Very simply, by generating SQL queries that are sent to BigQuery. You can get the query by calling the method DataFrame.compile().

For instance, if we reuse the example from the beginning:

print(df2.compile())

This will print the following SQL query:

WITH pokedex AS (
  WITH _default_alias_1 AS (
    
        SELECT 1 as id, "Bulbasaur" as name, ["Grass", "Poison"] as types, NULL as other_col
        UNION ALL
        SELECT 2 as id, "Ivysaur" as name, ["Grass", "Poison"] as types, NULL as other_col
    
  )
  SELECT 
    id,
    name,
    types
  FROM _default_alias_1
)
, _default_alias_3 AS (
  SELECT * FROM pokedex
)
, _default_alias_4 AS (
  SELECT 
    *,
    ARRAY_LENGTH(types) AS nb_types
  FROM _default_alias_3
)
SELECT 
  * REPLACE (
    LOWER(name) AS name
  )
FROM _default_alias_4

Cool Features

This feature list is arbitrarily sorted by decreasing order of coolness.

Data Diff (NEW!)

Just like git diff, but for data!

Performs a diff between two dataframes.

It can be called from Python or directly via the command line if you made a pip install bigquery-frame.

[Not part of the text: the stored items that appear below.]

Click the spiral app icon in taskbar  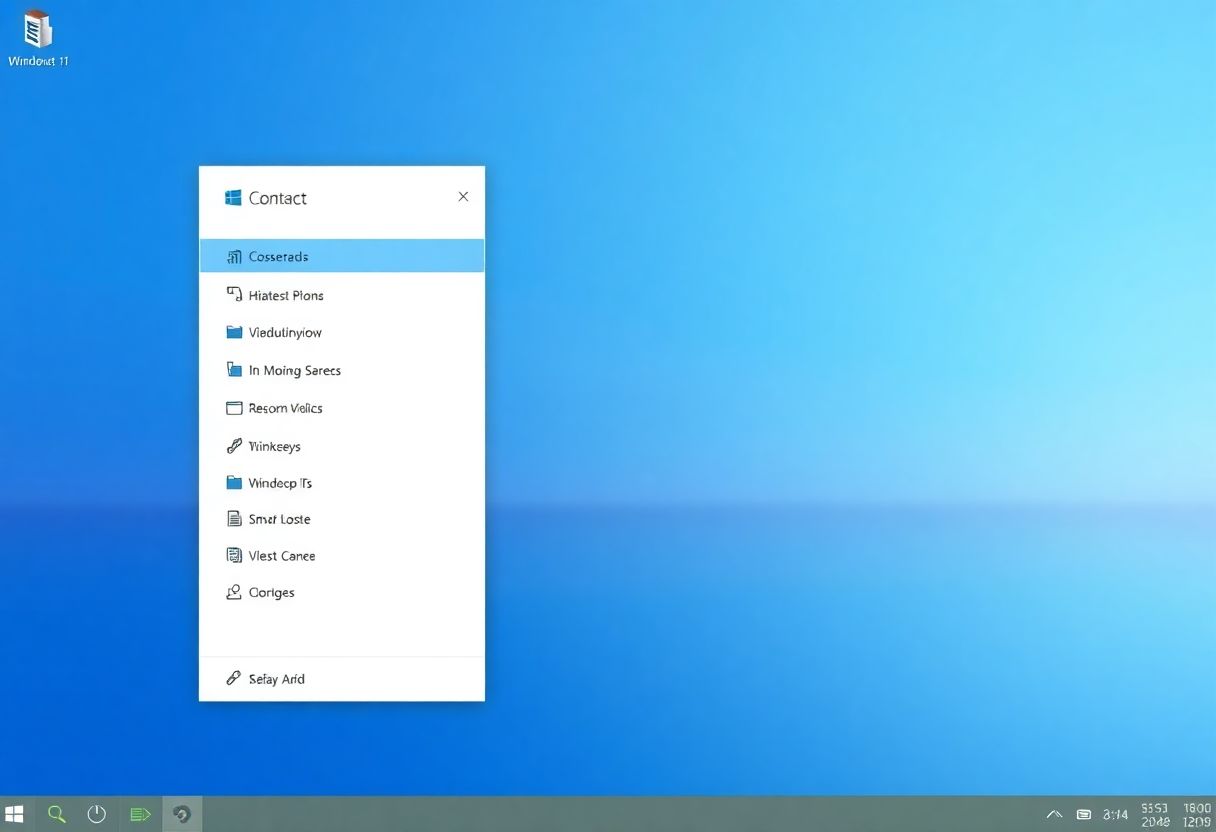click(182, 813)
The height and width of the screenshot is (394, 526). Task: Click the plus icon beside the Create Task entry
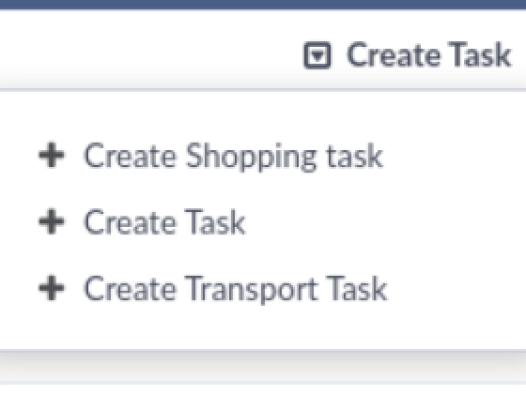[51, 221]
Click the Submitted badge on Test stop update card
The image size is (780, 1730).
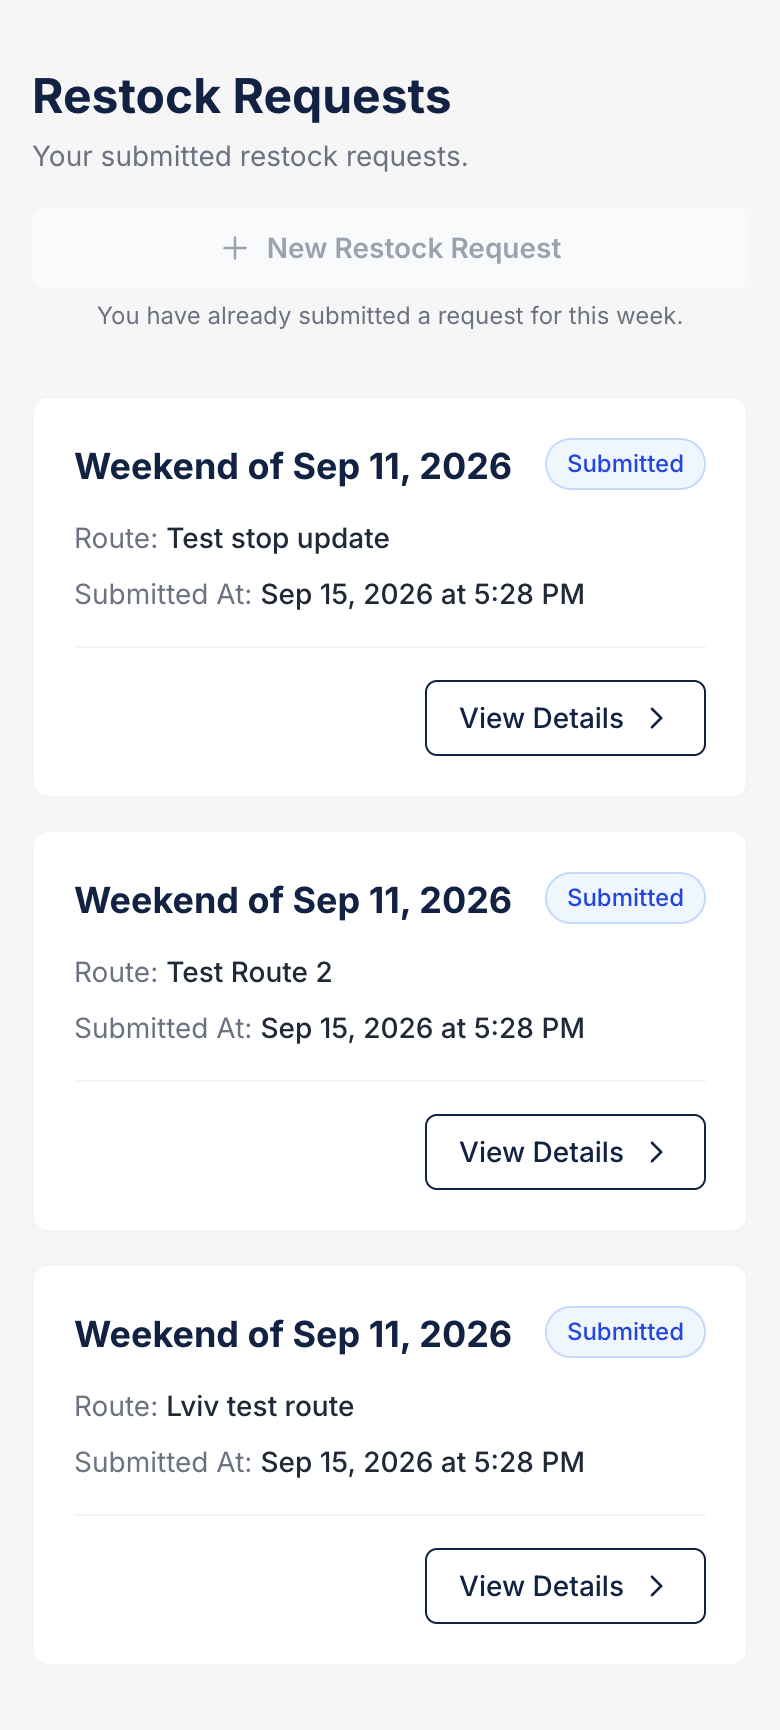pyautogui.click(x=625, y=464)
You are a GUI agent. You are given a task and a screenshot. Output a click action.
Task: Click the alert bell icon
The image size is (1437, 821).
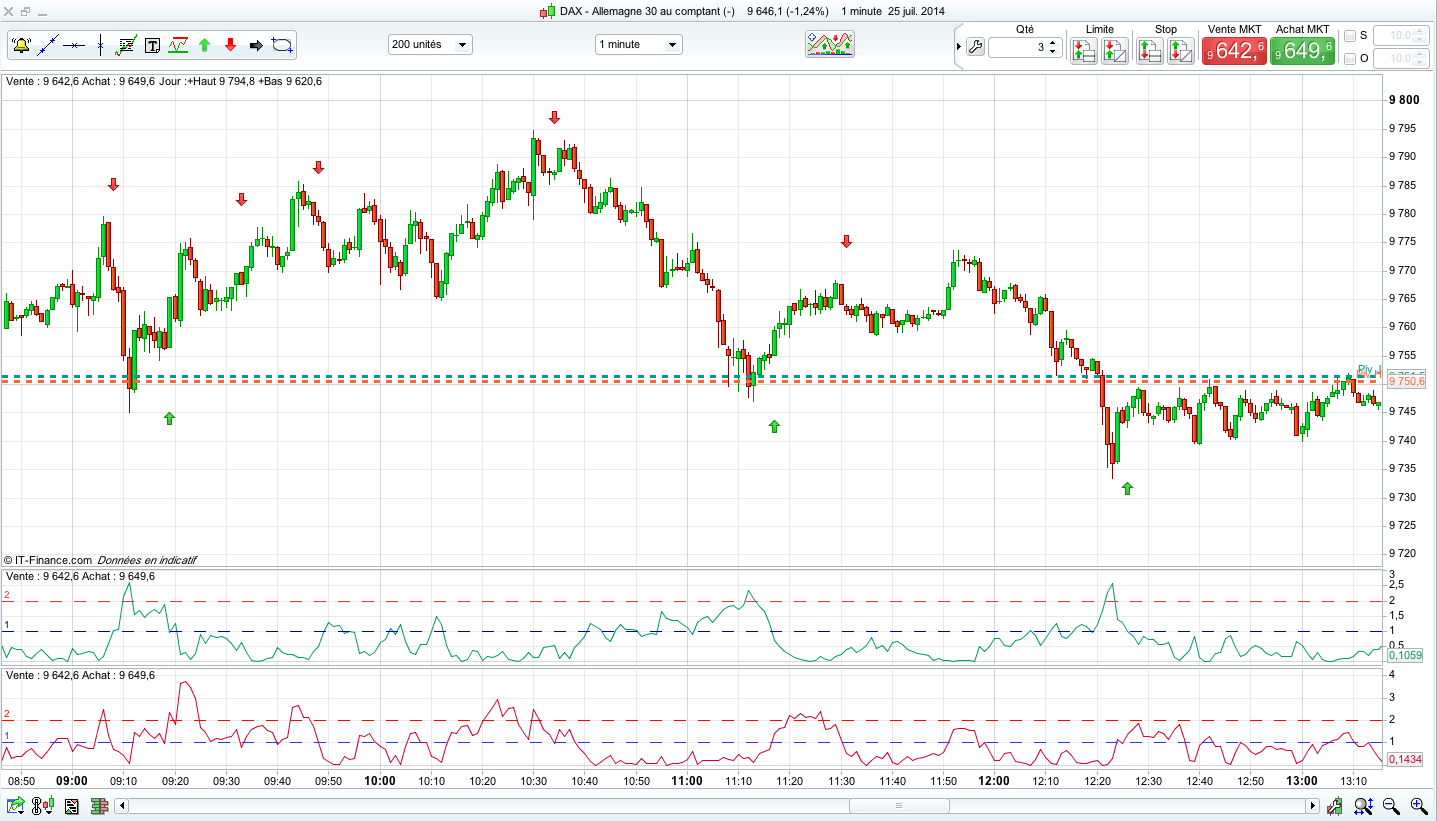(22, 45)
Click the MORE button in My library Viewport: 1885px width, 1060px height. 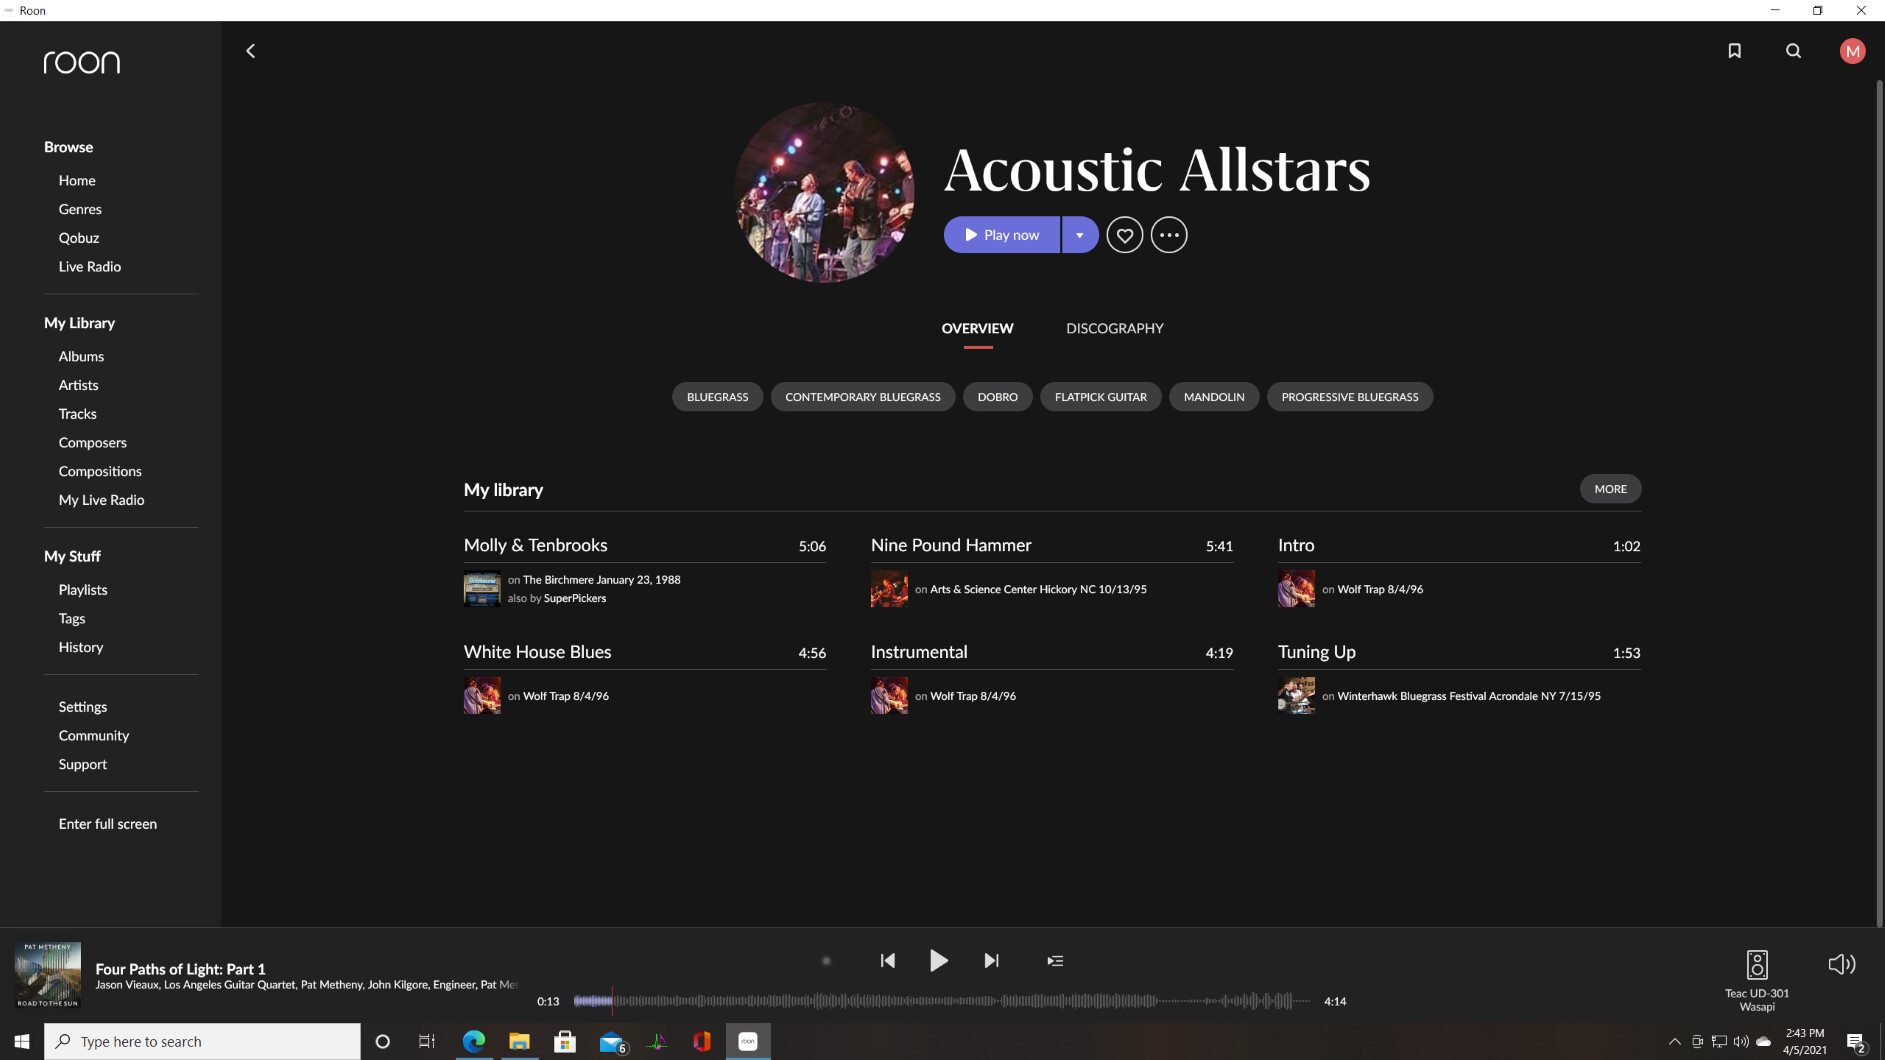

Example with the command line:

Please make sure you followed the Installation section first. In this example, I compared two snapshots of the public table bigquery-public-data.utility_us.country_code_iso made at 6 days interval and noticed that a bug had been introduced, as you can see from the diff: the new values for the columns continent_code and continent_name look like they have been inverted.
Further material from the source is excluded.